Texto de leitura:
----------------
A tradução integral da carta,
feita pelo Tugaleaks, segue abaixo:
Durante toda a nossa carreira de cineastas
defendemos a tese segundo a qual os meios de informação americanos
frequentemente não relatam aos cidadãos as mais torpes acções cometidas pelo
nosso governo. Eis porque estamos profundamente gratos à Wikileaks pelo que fez
e aplaudimos a decisão do Equador em conceder asilo político ao seu fundador,
Julian Assange, neste momento refugiado na embaixada deste País sul-americano
em Londres.
O Equador agiu em conformidade com
importantes princípios dos direitos humanos internacionais. Mais ainda, a prova
mais concludente da justeza da decisão das autoridades de Quito consiste na
ameaça, por parte do governo britânico, de violação de um princípio intocável
das relações diplomáticas e de invasão da embaixada para deter Assange. Desde o
seu nascimento que a Wikileaks tem mostrado à opinião pública filmes de
“homicídios colaterais”, que mostram um helicóptero de guerra Apache que mata
de forma aparentemente indiscriminada civis em Bagdad, outros aspectos precisos
sobre a verdadeira face das guerras no Iraque e no Afeganistão, o conluio entre
os Estados Unidos e a ditadura iemenita para esconder as nossas
responsabilidades nos raids efectuados nesse país, as pressões da administração
Obama sobre outros países para convencê-los a não processar por tortura
funcionários da era Bush, e muitas outras coisas ainda.
Como era previsível, a resposta dos que
prefeririam que os americanos permanecessem na ignorância de tudo isto foi
implacável: expoentes de primeiro plano dos grupos parlamentares de ambos os
partidos definiram Assange como um «terrorista hi-tech» e a senadora Dianne
Feinstein, representante democrática da Califórnia à frente da Comissão
especial sobre os serviços secretos do Senado, pediu que Assange fosse processado
ao abrigo da lei da espionagem. A maioria dos americanos, dos britânicos e dos
suecos não sabe que a Suécia não incriminou formalmente Assange: simplesmente
emitiu um mandado de captura sobre ele para o interrogar sobre denúncias de
agressão sexual apresentadas contra ele em 2010.
Necessário se torna que sejam conduzidas
averiguações aprofundadas sobre estas acusações antes que Assange se transfira
para um país onde a magistratura sueca o não possa alcançar. Mas foram os
governos de Londres e de Estocolmo quem levantou obstáculos a esta
investigação, não foi Assange.
----------------
Linhas fornecidas:
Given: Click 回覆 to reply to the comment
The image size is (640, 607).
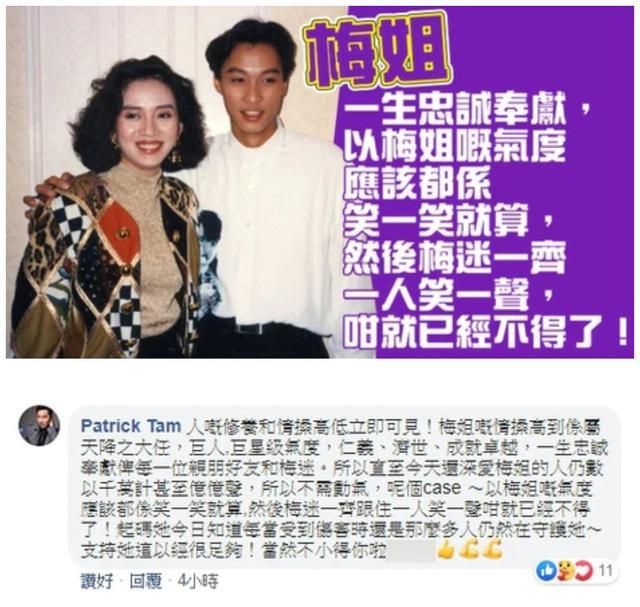Looking at the screenshot, I should coord(146,581).
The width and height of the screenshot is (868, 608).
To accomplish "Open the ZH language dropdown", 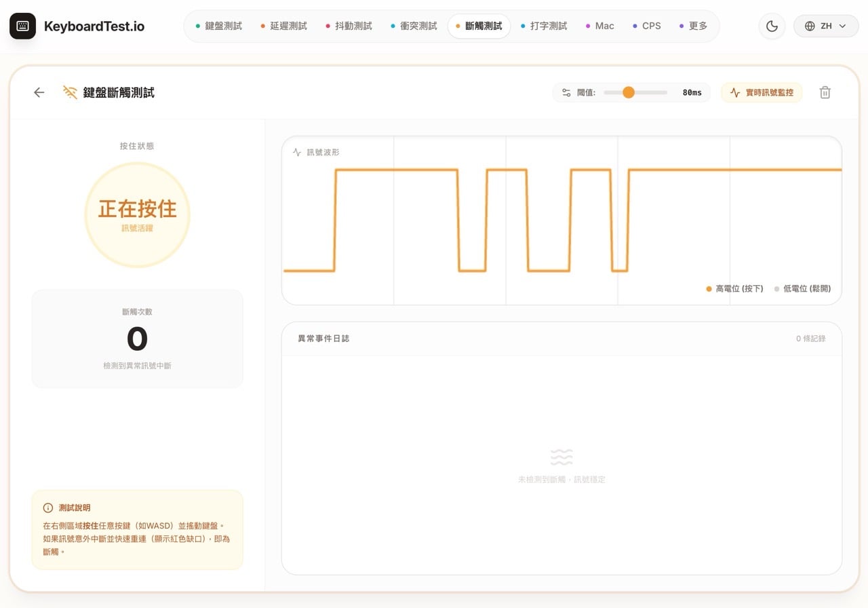I will pyautogui.click(x=826, y=26).
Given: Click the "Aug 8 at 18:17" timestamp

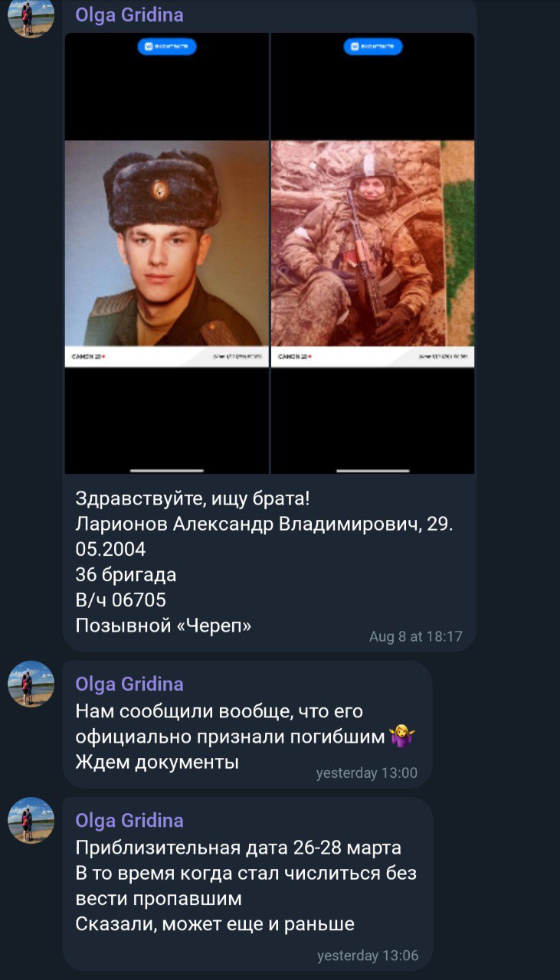Looking at the screenshot, I should coord(416,636).
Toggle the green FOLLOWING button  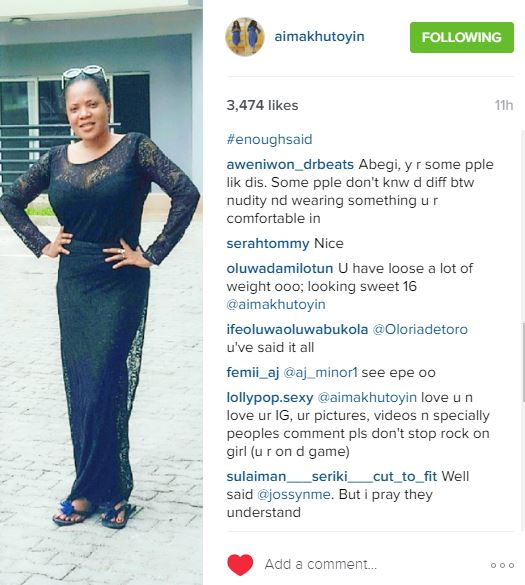tap(462, 37)
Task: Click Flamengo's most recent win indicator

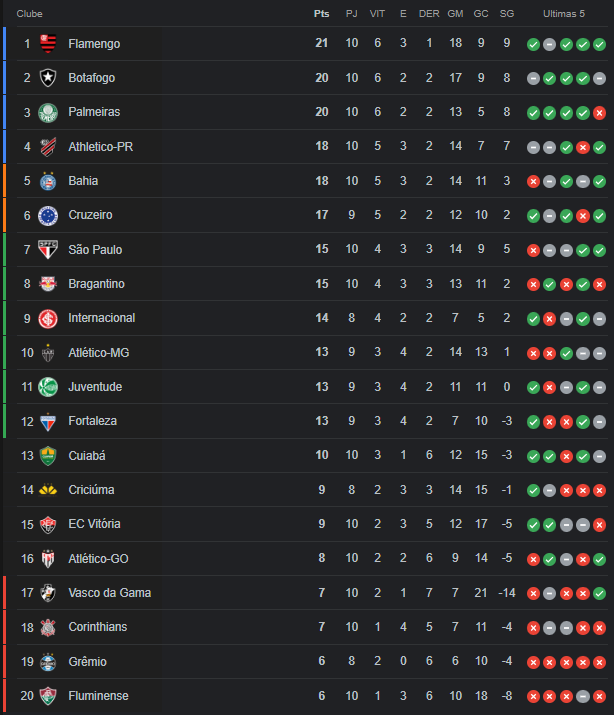Action: click(x=599, y=44)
----------------
Tarefas a realizar:
[A] Devolva o trecho da carta sobre Julian Assange, começando em "Como era previsível, a" e terminando em "ele em 2010.".
[B] Liste todas as cidades mencionadas na carta sobre Julian Assange, na ordem em que aparecem.

Resultados das tarefas:
[A]
Como era previsível, a resposta dos que
prefeririam que os americanos permanecessem na ignorância de tudo isto foi
implacável: expoentes de primeiro plano dos grupos parlamentares de ambos os
partidos definiram Assange como um «terrorista hi-tech» e a senadora Dianne
Feinstein, representante democrática da Califórnia à frente da Comissão
especial sobre os serviços secretos do Senado, pediu que Assange fosse processado
ao abrigo da lei da espionagem. A maioria dos americanos, dos britânicos e dos
suecos não sabe que a Suécia não incriminou formalmente Assange: simplesmente
emitiu um mandado de captura sobre ele para o interrogar sobre denúncias de
agressão sexual apresentadas contra ele em 2010.

[B] Londres, Quito, Bagdad, Estocolmo